• **Problem description**
From the line with "Rijntocht Crosstriatlon (918, 218)" down to the final line of the material below, quote every line exactly and leave out all lines before it.

• **Exercise inputs**
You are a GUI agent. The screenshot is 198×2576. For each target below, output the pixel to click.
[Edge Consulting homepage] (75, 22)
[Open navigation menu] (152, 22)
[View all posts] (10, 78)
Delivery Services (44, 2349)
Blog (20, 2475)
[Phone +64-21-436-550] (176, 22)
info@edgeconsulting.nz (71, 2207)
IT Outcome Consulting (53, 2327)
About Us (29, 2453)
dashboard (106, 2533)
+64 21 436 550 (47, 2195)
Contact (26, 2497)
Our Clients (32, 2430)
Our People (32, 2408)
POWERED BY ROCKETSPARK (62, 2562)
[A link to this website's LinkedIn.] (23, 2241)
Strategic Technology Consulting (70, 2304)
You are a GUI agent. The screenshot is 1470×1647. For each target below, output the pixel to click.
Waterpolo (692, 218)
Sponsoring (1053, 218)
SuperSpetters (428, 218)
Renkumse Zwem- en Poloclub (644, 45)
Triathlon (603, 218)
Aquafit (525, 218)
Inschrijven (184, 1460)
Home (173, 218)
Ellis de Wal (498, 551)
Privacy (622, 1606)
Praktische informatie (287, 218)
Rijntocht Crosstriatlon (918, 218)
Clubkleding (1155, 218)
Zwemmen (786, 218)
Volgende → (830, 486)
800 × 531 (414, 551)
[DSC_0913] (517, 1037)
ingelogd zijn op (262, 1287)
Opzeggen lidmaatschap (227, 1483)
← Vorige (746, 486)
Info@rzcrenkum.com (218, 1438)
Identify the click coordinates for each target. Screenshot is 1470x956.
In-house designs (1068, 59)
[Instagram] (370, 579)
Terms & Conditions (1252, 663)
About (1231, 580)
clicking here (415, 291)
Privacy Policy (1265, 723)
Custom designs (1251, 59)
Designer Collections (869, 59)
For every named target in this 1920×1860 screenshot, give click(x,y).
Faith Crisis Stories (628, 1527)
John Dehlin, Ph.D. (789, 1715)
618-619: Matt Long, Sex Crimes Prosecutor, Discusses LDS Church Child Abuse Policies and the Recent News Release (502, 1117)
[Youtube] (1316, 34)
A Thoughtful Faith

• **Written response**
Rijntocht Crosstriatlon (918, 218)
Clubkleding (1155, 218)
Zwemmen (786, 218)
Volgende → (830, 486)
800 × 531 (414, 551)
[DSC_0913] (517, 1037)
ingelogd zijn op (262, 1287)
Opzeggen lidmaatschap (227, 1483)
← Vorige (746, 486)
Info@rzcrenkum.com (218, 1438)
Identify the click coordinates for each target. Screenshot is 1470x956.
In-house designs (1068, 59)
[Instagram] (370, 579)
Terms & Conditions (1252, 663)
About (1231, 580)
clicking here (415, 291)
Privacy Policy (1265, 723)
Custom designs (1251, 59)
Designer Collections (869, 59)
For every named target in this 1920×1860 screenshot, give click(x,y).
Faith Crisis Stories (628, 1527)
John Dehlin, Ph.D. (789, 1715)
618-619: Matt Long, Sex Crimes Prosecutor, Discusses LDS Church Child Abuse Policies and the Recent News Release (502, 1117)
[Youtube] (1316, 34)
A Thoughtful Faith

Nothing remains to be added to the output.